Por outro lado, trouxe desde o primeiro momento os sujeitos da minha pesquisa
para o palco textual e visual da mesma. A obsessão com a presença do outro no
texto é uma constante da obra de Fabian (1983, 2007 e 2008). Assume Fabian que,
deste modo, conseguimos superar uma dificuldade epistemológica crítica em todo
o projeto antropológico e que se prende com o facto de pretendermos produzir
conhecimento com o outro mas, em texto, ele nos chegar ausente, efetivamente.
Tentei fazê-lo; falar de imprevistos e torná-los explícitos em texto principal
não só revelou os meus estranhamentos mas, sobretudo, fez descobrir encontros '
revelou mais o outro. Julgo que importa dialogar em texto com quem nos vamos
relacionando em processo mútuo de criação de conhecimento ' a representação
deve depois assegurar que os encontros permanecem, não numa espécie de
perenidade impossível (afinal são encontros circunstanciais) mas como base e
processo de fundamentação de um certo conhecimento criado.
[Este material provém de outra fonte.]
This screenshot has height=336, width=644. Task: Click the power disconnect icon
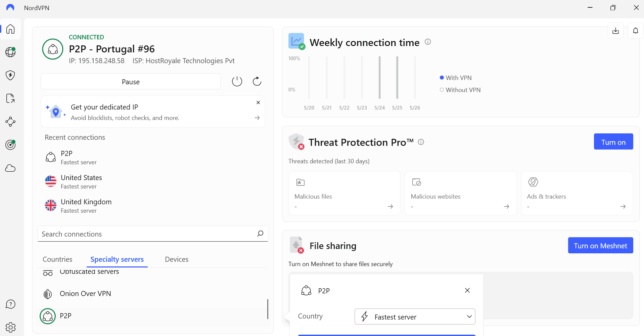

Em texto,
aparentemente, as estratégias para o fazer são simultaneamente mais fáceis e
mais difíceis de concretizar. Em imagem, as pessoas estão lá; por maior
trabalho de autoria que possa existir, mesmo no sentido da ficção total ou de
recriação cultural, chegam-nos como indivíduos, subjetivamente imensos, que não
se esgotam naquelas imagens (e daí os necessários cuidados a ter em representar
bem). Sobretudo, chegam-nos como indivíduos concretos.
Maria da Paneira, num dos últimos momentos de fala do meu filme, di-lo de forma
apurada e enquanto aquece na lareira um pote com água: Não diga a ninguém que
está a filmar em Tourém quer-nos fazer mais pobres do que já somos. Ela
reconhece a importância de um plano, de uma sequência numa cozinha antiga,
escura do fumo de anos a curar o fumeiro, da sua representação em imagem criada
simultaneamente por mim e por ela e da representação que muitos outros
espectadores criarão sobre aquele lugar, ela, eu; nunca ela havia mencionado
antes, em inúmeras ocasiões que ali estivera sem a câmara de filmar, o
(suposto) feio. É Margarida que fecha o filme e o argumento quando diz: Sempre
é melhor ver isto do que outras coisas que passam na televisão pelo menos são
coisas nossas! É este o sentido que procuro dar às minhas etnografias textuais
e visuais ' que sejam não só apenas coisas minhas (e de uma academia
[inglesa]), mas, também, de todos aqueles que represento antropologicamente em
texto escrito e em imagem e que, neste sentido, a representação dos próprios
imprevistos (da vida) seja negociada com eles.